◆ **TASK TO COMPLETE**: Your task is to return, word for word, only the lines from the line with "Given: Click the history clock toolbar icon" through the close of the data. Exclude all pictures.

(SOURCE INFORMATION begins)

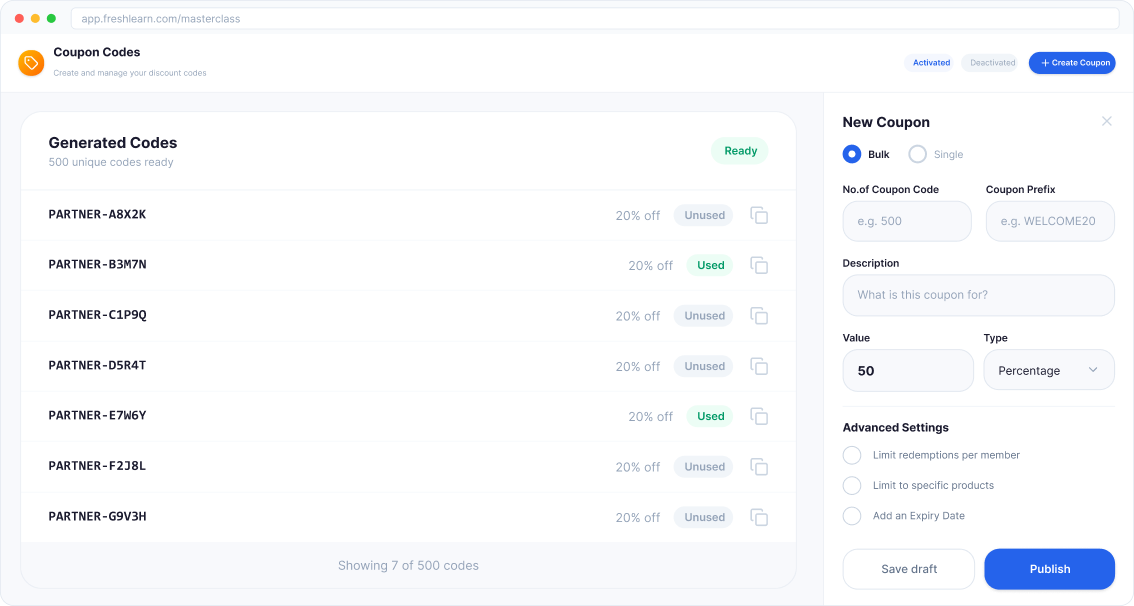The height and width of the screenshot is (606, 1134).
Task: Publish the new coupon
Action: tap(1049, 569)
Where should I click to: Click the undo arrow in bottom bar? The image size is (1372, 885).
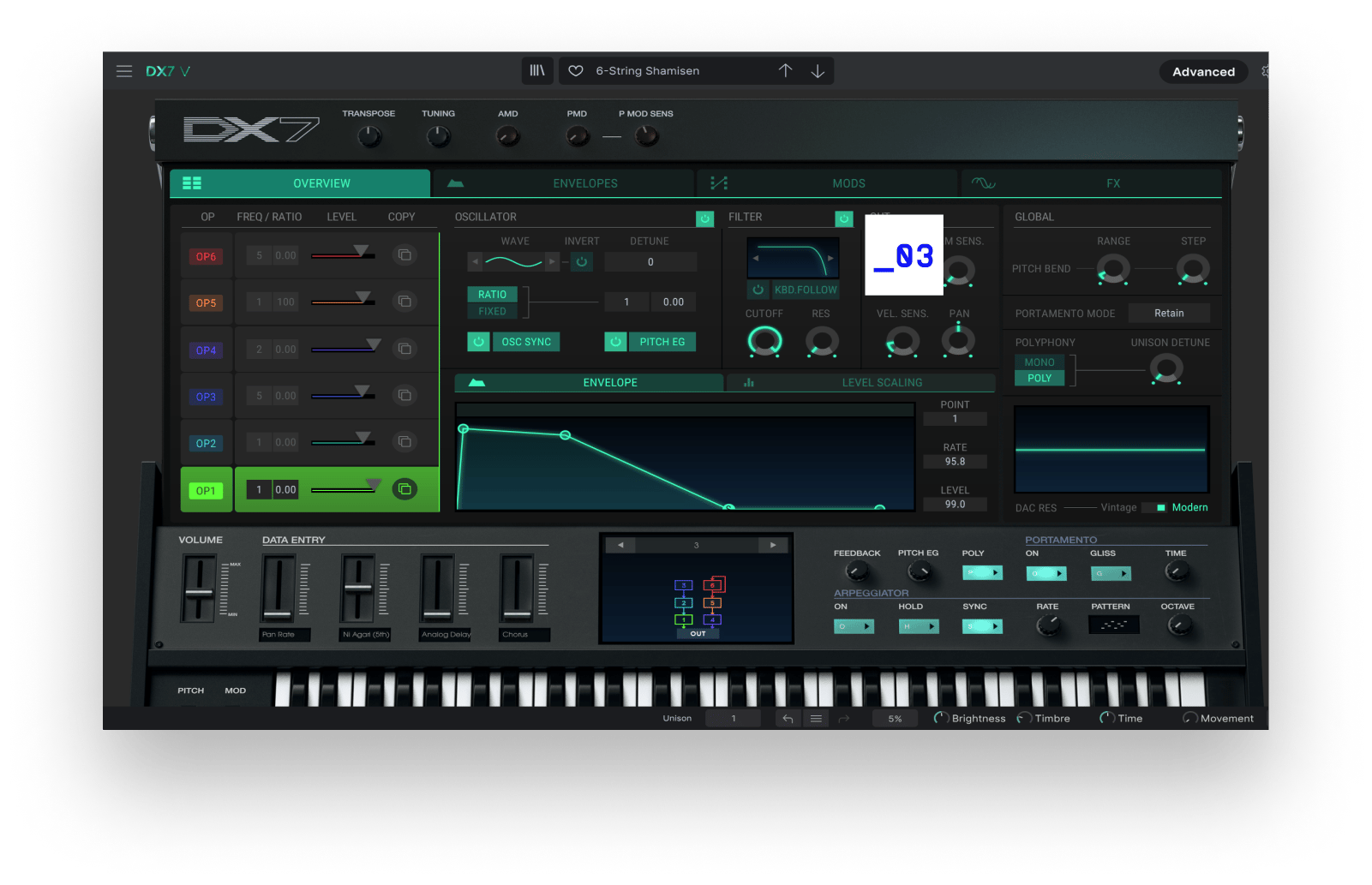pyautogui.click(x=788, y=719)
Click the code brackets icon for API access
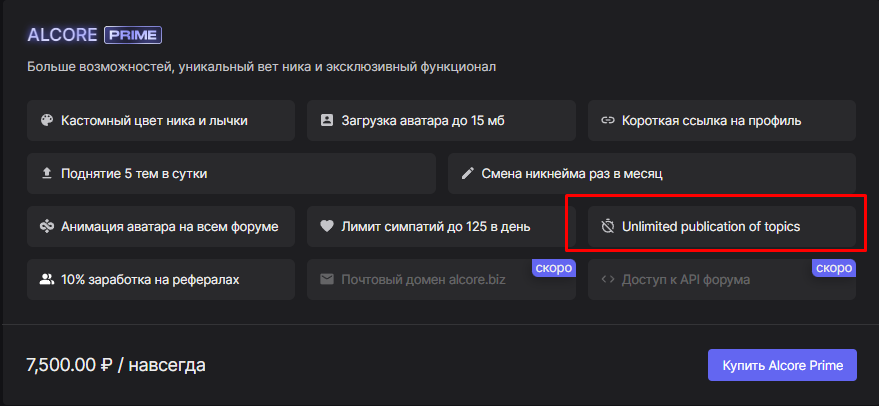879x406 pixels. 607,279
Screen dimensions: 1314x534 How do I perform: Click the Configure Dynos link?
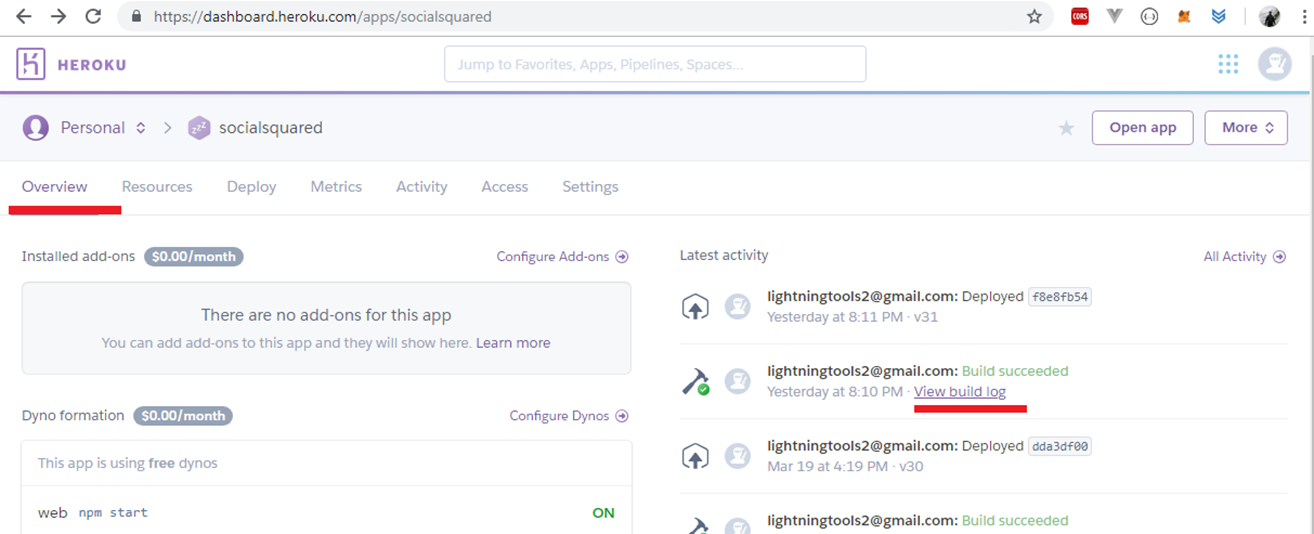pyautogui.click(x=568, y=416)
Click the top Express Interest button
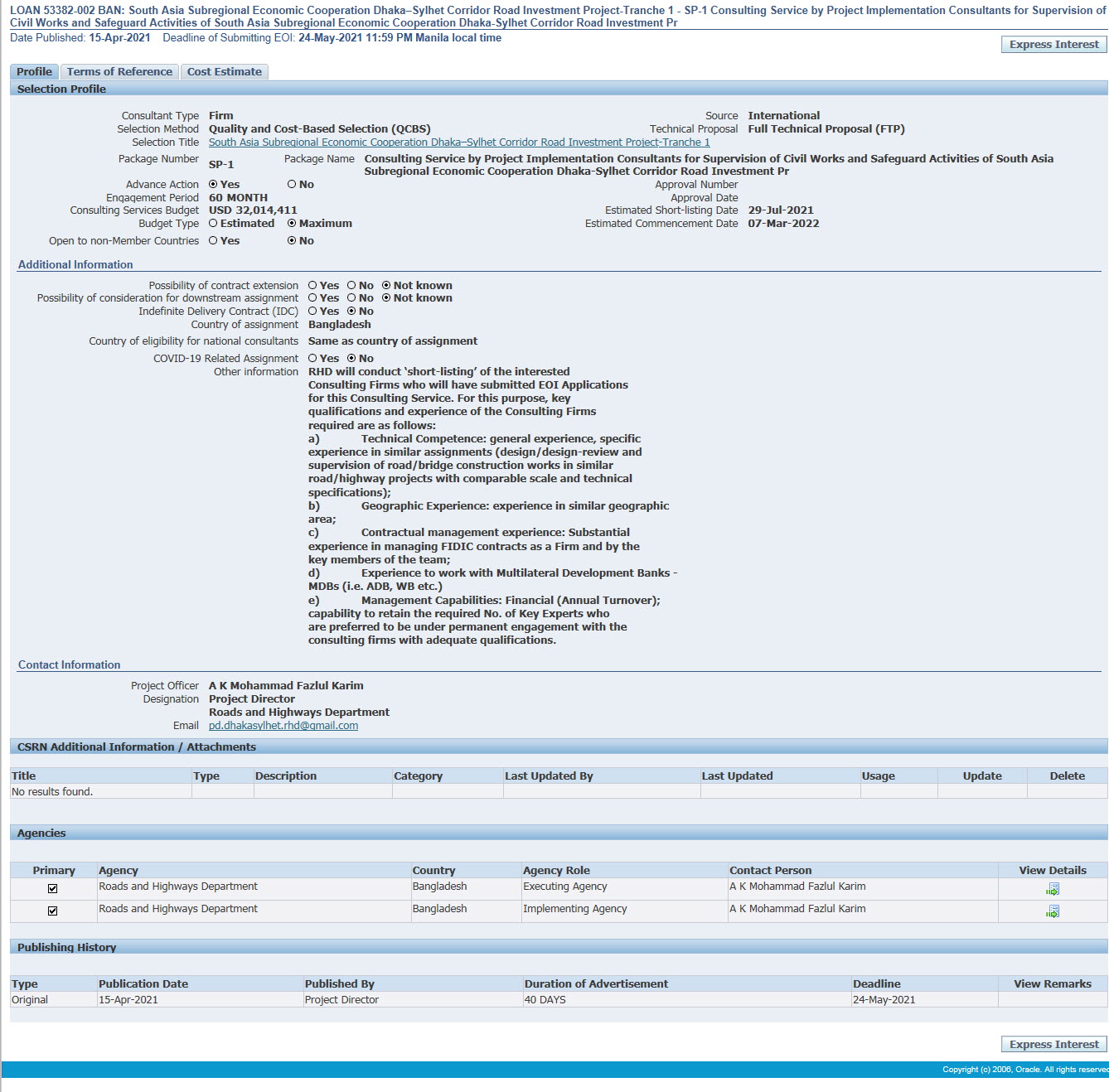 (1053, 45)
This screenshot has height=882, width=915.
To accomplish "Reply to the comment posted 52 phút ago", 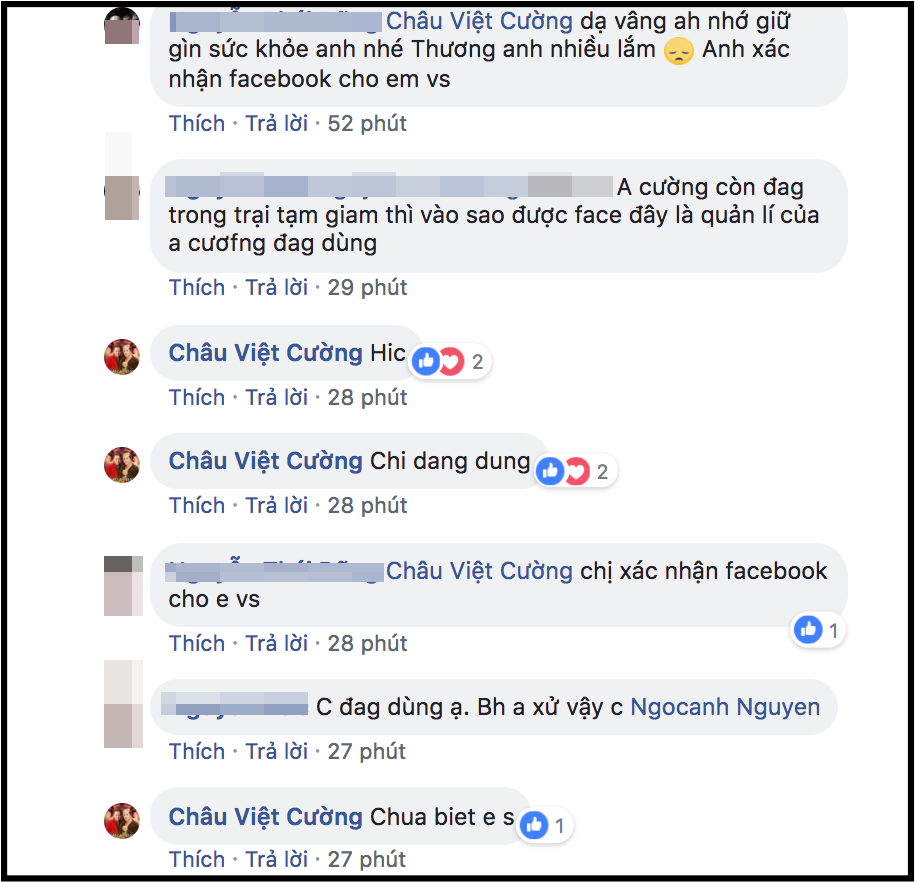I will click(276, 124).
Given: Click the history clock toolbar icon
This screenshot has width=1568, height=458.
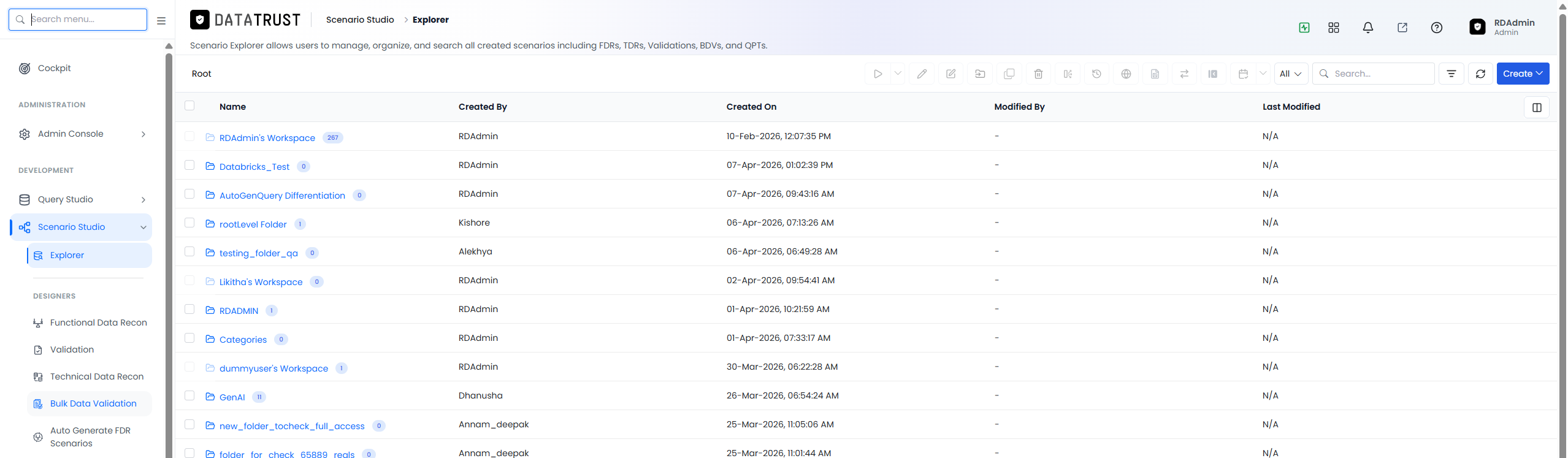Looking at the screenshot, I should coord(1096,74).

(SOURCE INFORMATION ends)

◆ **WRITTEN SOLUTION**:
Given: Click the history clock toolbar icon
This screenshot has width=1568, height=458.
Looking at the screenshot, I should coord(1096,74).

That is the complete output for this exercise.